En los pasillos del centro de convenciones, en las mesas de
los restaurantes y los lobbies de los hoteles era común
escuchar comentarios sobre la excelencia del congreso. Los
ponentes no pudieron ser mejor seleccionados. Cada uno aportó
la cuota correspondiente para cumplir la meta de infundir
en el liderazgo asambleísta la motivación para
cumplir la tarea de la multiplicación y la reproducción.
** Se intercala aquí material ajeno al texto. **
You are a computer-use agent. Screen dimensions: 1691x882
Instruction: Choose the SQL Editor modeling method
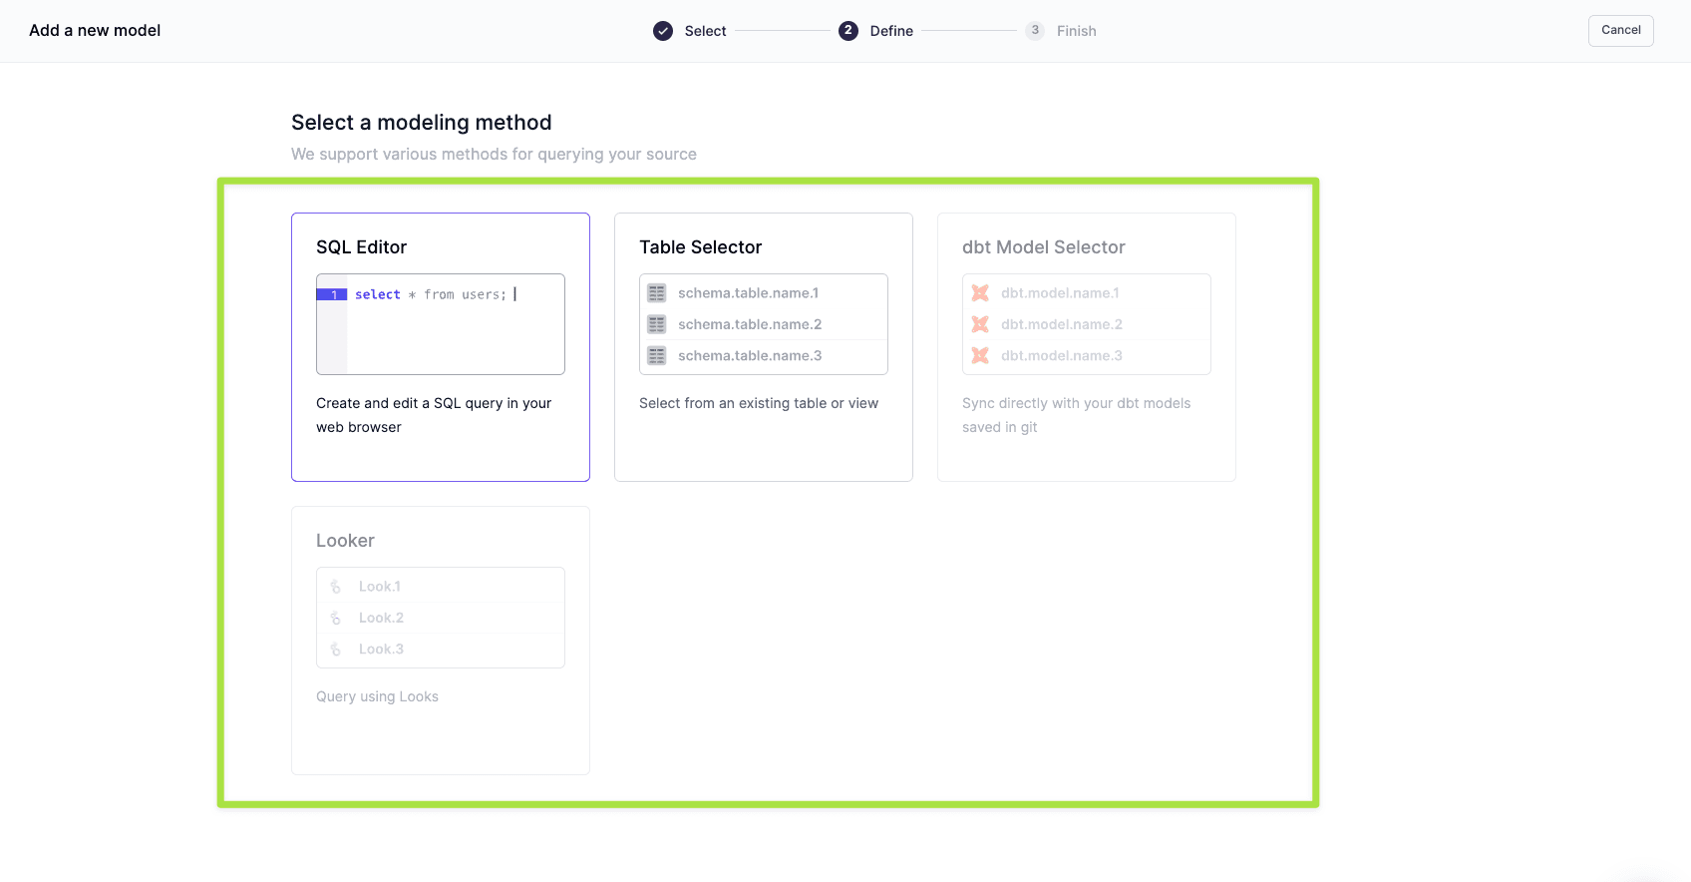361,247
Comentó Jesse Estrada que él mismo trajo a sus
líderes al seminario, pues este nivel de conferencias
no lo encuentras en ninguna parte.
Vaya nuestro reconocimiento para la Directiva General del
Concilio que organizó este excelente programa. Nadie
duda que las Asambleas de Dios somos la denominación
vanguardista de México. Los mejores programas y el
nivel más elevado de edificación espiritual
son los nuestros. Tenemos la visión, los dones y la
disposición necesarios para trabajar por Cristo con
altura.
Nada falta ya, sino que en los campos de nuestra patria se
note el impacto de este seminario. Que comience a manifestarse
la señal única de reproducción que tanto
se enfatizó en San Luis. Que en cada Distrito el ministerio
aplique lo aprendido y que en los estados, ciudades, pueblos
y rancherías de México las iglesias se multipliquen
en forma integral. Que más personas reciban a Cristo
como Salvador, que haya más discípulos y discipuladores.